RA Kartini - aquila style
Relationship

Mengenal Sosok RA Kartini, Pejuang Emansipasi Perempuan

Astrid Prihatini Wisnu Dewi
Rabu, 20 April 2022 - 16:19
Bagikan

Bisnis.com, SOLO - Raden Ajeng Kartini berasal dari kalangan priyayi atau kelas bangsawan Jawa. Ia merupakan putri bupati Jepara, Raden Mas Adipati Ario Sosroningrat, dari istri pertamanya--M.A. Ngasirah, putri dari Siti Aminah dan KH Madirono, seorang guru agama di Telukawur, Jepara.
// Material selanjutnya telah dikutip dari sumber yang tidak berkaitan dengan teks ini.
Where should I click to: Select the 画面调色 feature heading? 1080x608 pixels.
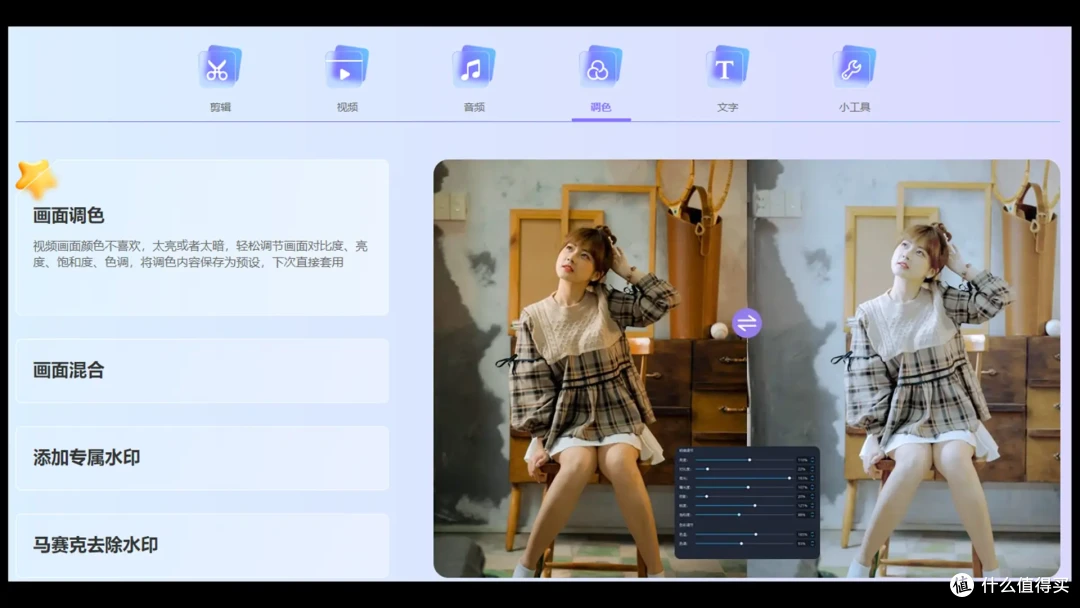[69, 216]
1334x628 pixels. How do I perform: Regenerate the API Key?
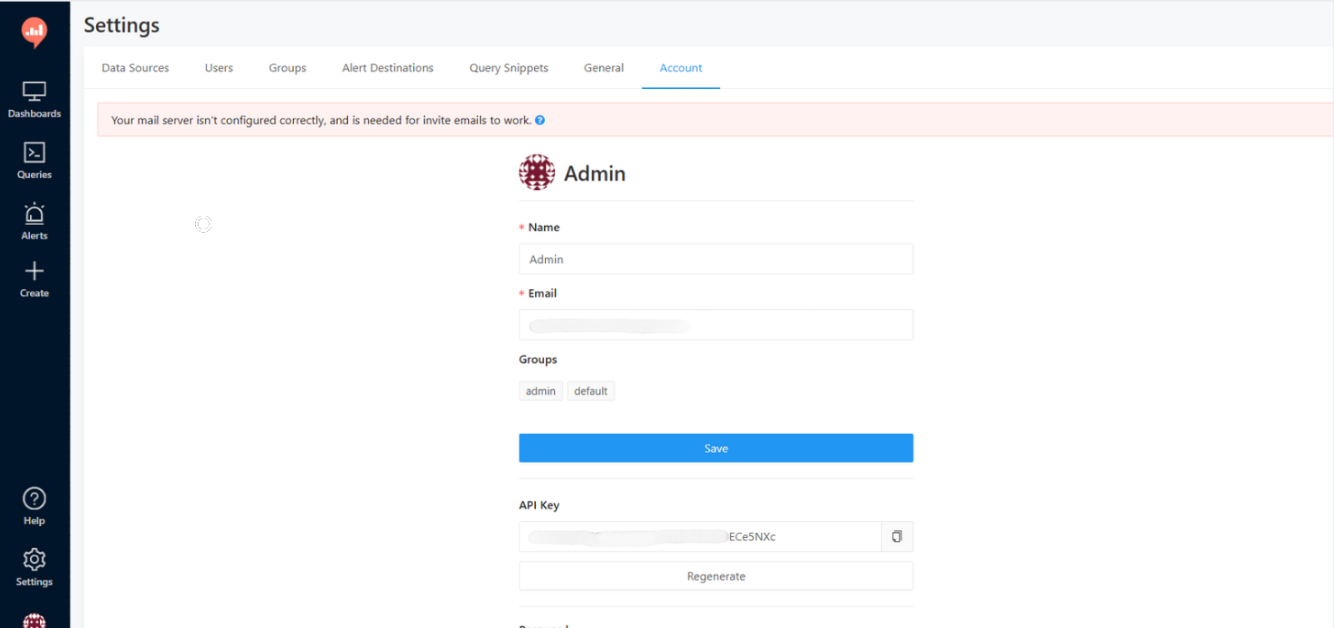(x=715, y=575)
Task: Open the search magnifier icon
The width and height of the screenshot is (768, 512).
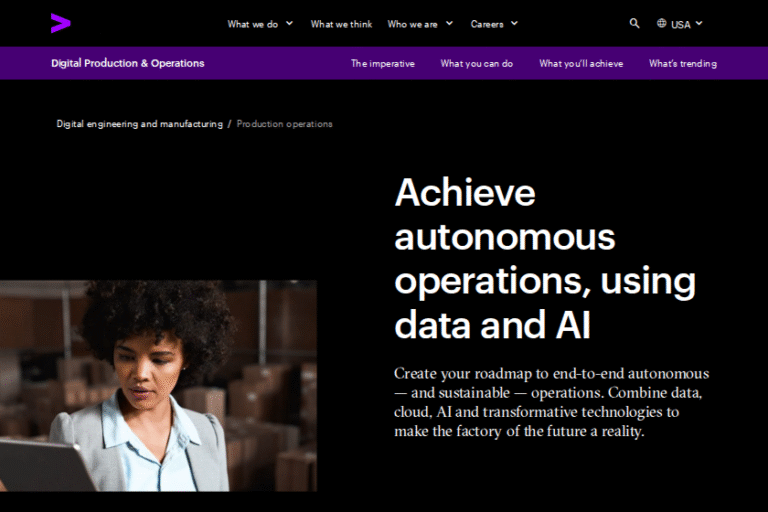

Dikutip dari berbagai sumber, ayah Kartini pada mulanya adalah seorang wedana (pembantu bupati/membawahkan camat) di Mayong. Sementara, peraturan kolonial waktu itu mengharuskan seorang bupati beristerikan seorang bangsawan.

Nah, karena M.A. Ngasirah bukanlah bangsawan tinggi, maka ayahnya pun menikah lagi dengan Raden Ajeng Woerjan (Moerjam), keturunan langsung Raja Madura.

Setelah perkawinan itu, ayah Kartini pun diangkat menjadi bupati di Jepara menggantikan kedudukan ayah kandung R.A. Woerjan, R.A.A. Tjitrowikromo.

Sementara itu, Kartini sendiri adalah anak ke-5 dari 11 bersaudara kandung dan tiri. Dari ke semua saudara sekandung, ia adalah anak perempuan tertua.

Kakeknya, Pangeran Ario Tjondronegoro IV, diangkat bupati dalam usia 25 tahun dan dikenal pada pertengahan abad ke-19 sebagai salah satu bupati pertama yang memberi pendidikan Barat kepada anak-anaknya.

Lalu, kakak Kartini, Sosrokartono, adalah seorang yang pintar dalam bidang bahasa. Sampai usia 12 tahun, Kartini diperbolehkan bersekolah di Europeesche Lagere School (ELS). Di sini, Kartini pun belajar bahasa Belanda.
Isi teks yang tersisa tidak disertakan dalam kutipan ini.